Per ora le risposte delle autorità di Damasco alle spinte della società civile sono limitate ed indirette, sempre esprimendo una mentalità dirigista per cui anche quando il governo vuole fare un passo avanti distensivo lo fa prendendo l’iniziativa da solo e senza rendere partecipe nessuno, spesso dando l’impressione di voler più dimostrare la propria buona fede ed affidabilità a vecchi e nuovi alleati stranieri piuttosto che convincere la popolazione siriana. Ad esempio, nelle ultime settimane molte voci si sono levate per denunciare le fake news ed i discorsi d’odio, quindi il Ministro della Giustizia ha dichiarato che sarebbe necessaria una legge specifica contro l’incitamento ed il discorso d’odio, senza però dare seguito alla dichiarazione o fare affidamento a giuristə ed espertə, che pure in Siria e nelle organizzazioni della società civile non mancano ed hanno studiato approfonditamente questi fenomeni.

La vita politica si vive nelle strade e nelle case, sui social, ma ancora in Siria non è nato uno spazio di cittadinanza attiva, non è stata fatta una legge sui partiti politici o una che regoli l’associazionismo, mentre le commissioni elettorali stanno già finendo i preparativi per le prime elezioni parlamentari, previste per la seconda metà di settembre. Il primo Parlamento eletto avrà il compito di guidare la fase costituente e sarà composto da 140 membri eletti e 70 nominati dalla Presidenza della Repubblica. Tuttavia l’impossibilità di votare per le milioni di persone siriane all’estero, insieme ai dati demografici alla base dei conti sui seggi, precedenti alla guerra, destano preoccupazione rispetto alla credibilità di un parlamento che dovrà rappresentare il potere legislativo in questa fase critica della durata annunciata di 30 mesi.
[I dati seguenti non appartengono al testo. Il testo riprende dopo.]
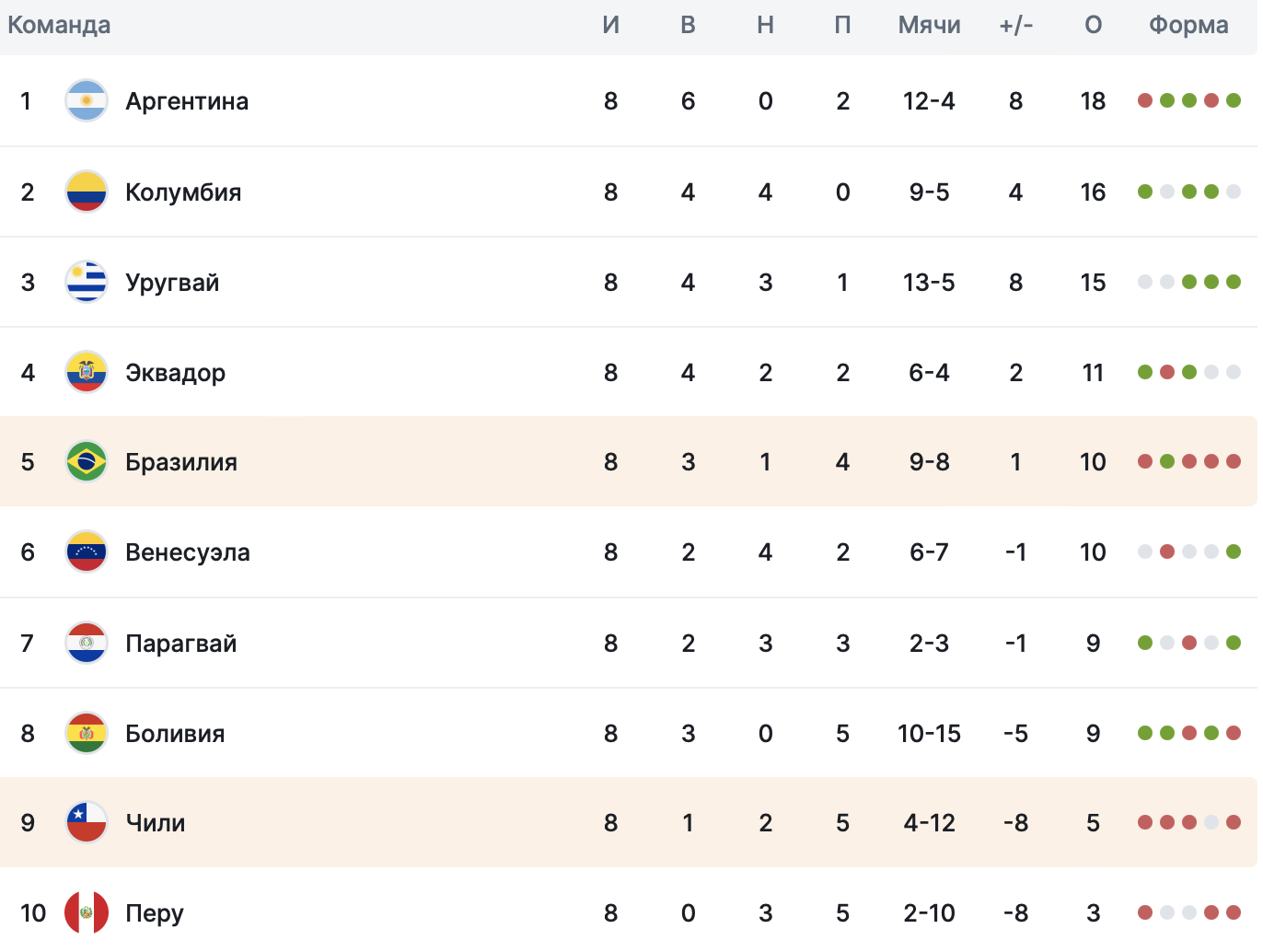This screenshot has height=952, width=1263.
Task: Click the Argentina flag icon
Action: pos(87,101)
Nel meccanismo elettorale previsto dalle autorità di Damasco c’è il tentativo di introdurre misure che compensano le oggettive mancanze di infrastrutture democratiche, tuttavia anche in questo caso sono in gran parte affidate ad interventi presidenziali. Le elezioni si vorrebbero tenere sull’intero territorio nazionale, ma qualora in alcune aree (come quelle controllate dall’Amministrazione Autonoma Democratiche nel nord est o quelle Druse a Sweyda) non fosse possibile svolgere regolarmente le elezioni l’indicazione è quella di provare a dare comunque rappresentanza alla popolazione in modo indiretto attraverso notabili o dignitari locali. Una soluzione che difficilmente potrebbe soddisfare le comunità interessate e che rispecchia ancora una volta un approccio al dialogo che da parte delle autorità di Damasco è sempre passato attraverso il contatto con leader religiosi o comunitari, ricalcando in qualche modo le spaccature settarie nel tentativo dichiarato di ricucirle, anziché un dialogo genuino con la società civile e le comunità stesse che spesso in questi 14 anni si sono dotate di consigli locali o hanno vissuto esperienze interessanti di autogoverno, non solo nel nord est o nelle aree druse.